:: WORK REQUEST A ::
In the article about Tara Sweeney painting at the American Swedish Institute, what purpose does it give for the hair bracelet? Answer in one sentence.
:: WORK REQUEST B ::
List every person mentioned in the article about Tara Sweeney painting at the American Swedish Institute.
:: WORK REQUEST C ::
Continue the article about Tara Sweeney's paintings of hair objects at the American Swedish Institute, starting right after its final sentence.

There's a surprising amount of dead people's hair at the American Swedish Institute. It took artist Tara Sweeney some time to get used to that.
"I had to work a lot just to stomach it, because it was kind of gross to me," she said. "I used to make jokes like 'Oh, it's kind of creepy,' but when I started painting it, [I got really into] the challenge of painting the scale of texture on the hair."
From last July through January, Sweeney set up her easel in the mansion's salon, painting objects from ASI's permanent collection. One was a hair bracelet — part of the Victorian tradition of preserving a loved one's DNA by turning it into something wearable; the Swedish Institute has about 100 hair objects in its collection.
One afternoon, an elderly gentleman came up to Sweeney and told her he still had the braids of his wife, who died three years ago.
"I was like: Thank God I stopped making jokes about this," she said.

:: GIVEN DATA ::
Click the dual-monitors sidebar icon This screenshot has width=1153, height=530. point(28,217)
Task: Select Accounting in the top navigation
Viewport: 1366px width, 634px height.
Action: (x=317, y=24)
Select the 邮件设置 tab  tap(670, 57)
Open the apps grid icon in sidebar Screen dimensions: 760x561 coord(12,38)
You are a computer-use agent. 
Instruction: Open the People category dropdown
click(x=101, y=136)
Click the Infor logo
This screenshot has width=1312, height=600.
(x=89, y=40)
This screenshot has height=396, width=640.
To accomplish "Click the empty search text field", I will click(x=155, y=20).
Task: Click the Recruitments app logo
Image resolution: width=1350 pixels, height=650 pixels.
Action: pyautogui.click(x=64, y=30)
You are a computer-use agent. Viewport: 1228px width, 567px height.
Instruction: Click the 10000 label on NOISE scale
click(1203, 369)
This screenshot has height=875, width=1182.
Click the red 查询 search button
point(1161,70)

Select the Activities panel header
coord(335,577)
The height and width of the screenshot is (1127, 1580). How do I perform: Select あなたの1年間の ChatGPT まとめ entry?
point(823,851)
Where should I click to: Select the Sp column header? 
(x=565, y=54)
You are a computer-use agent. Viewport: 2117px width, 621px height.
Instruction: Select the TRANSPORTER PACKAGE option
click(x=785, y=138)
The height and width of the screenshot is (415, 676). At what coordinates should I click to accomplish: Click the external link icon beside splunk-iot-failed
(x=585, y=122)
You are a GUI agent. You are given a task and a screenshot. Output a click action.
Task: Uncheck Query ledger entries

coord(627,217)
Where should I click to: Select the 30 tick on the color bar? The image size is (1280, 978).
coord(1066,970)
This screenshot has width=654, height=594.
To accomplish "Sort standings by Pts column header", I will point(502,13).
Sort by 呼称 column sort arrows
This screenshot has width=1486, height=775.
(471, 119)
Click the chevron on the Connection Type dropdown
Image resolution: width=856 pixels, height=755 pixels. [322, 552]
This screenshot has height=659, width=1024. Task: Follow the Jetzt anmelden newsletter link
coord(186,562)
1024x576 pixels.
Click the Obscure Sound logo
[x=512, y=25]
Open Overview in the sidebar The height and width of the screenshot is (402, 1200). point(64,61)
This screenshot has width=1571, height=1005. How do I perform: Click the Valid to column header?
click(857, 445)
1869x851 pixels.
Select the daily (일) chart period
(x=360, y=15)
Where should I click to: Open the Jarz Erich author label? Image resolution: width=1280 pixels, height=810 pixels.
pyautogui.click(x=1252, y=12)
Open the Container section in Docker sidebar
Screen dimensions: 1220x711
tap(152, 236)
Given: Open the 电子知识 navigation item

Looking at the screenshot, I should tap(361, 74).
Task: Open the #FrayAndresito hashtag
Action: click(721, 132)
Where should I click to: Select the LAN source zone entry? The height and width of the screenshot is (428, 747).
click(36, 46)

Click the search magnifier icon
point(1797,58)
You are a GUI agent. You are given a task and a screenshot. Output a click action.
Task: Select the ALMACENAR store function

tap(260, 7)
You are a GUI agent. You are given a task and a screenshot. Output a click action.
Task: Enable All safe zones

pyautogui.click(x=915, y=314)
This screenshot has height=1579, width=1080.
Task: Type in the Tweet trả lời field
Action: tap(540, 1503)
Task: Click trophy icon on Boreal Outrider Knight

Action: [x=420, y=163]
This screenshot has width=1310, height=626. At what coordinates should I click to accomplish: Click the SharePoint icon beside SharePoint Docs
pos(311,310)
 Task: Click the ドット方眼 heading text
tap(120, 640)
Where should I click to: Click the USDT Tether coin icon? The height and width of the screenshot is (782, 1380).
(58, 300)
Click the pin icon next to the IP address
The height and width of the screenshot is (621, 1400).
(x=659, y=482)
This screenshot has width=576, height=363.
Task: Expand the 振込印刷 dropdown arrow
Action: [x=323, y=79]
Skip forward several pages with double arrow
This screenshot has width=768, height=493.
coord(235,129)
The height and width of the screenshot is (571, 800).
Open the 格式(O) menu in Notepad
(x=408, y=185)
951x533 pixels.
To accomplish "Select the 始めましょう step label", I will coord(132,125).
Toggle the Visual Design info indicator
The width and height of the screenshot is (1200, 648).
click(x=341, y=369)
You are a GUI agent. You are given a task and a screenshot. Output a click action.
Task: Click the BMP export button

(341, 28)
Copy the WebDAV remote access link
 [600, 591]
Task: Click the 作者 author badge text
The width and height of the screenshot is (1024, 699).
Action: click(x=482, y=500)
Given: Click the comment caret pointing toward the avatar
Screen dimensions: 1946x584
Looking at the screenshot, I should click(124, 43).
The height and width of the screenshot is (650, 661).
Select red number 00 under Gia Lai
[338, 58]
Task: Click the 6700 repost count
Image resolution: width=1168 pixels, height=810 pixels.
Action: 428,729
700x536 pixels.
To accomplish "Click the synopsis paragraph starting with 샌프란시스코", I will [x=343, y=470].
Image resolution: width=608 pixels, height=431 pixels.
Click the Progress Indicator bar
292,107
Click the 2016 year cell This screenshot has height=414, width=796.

:: WRITTEN REPLY A ::
The hair bracelet belongs to the Victorian tradition of preserving a loved one's DNA by turning it into something wearable.

:: WRITTEN REPLY B ::
- Tara Sweeney, the artist
- An elderly gentleman who came up to her one afternoon
- His wife, who died three years ago

:: WRITTEN REPLY C ::
Sweeney's watercolor paintings — combined with ink illustrations added by her son, Nate Christopherson — make up a new Swedish alphabet book, as well as an exhibit marking ASI's 90th anniversary.
"Extra/Ordinary: The American Swedish Institute. At Play" pairs their work with artifacts from the museum's permanent collection, such as a butter tub and original wood carvings, arranged in scavenger-hunt-like fashion throughout the institute's original home, the Turnblad Mansion.
"Some of the objects are more ornate than others," said Erin Stromgren, ASI's exhibitions manager. "For the most part, you could say the objects are ordinary, [but] once you get the story behind an object it becomes extraordinary."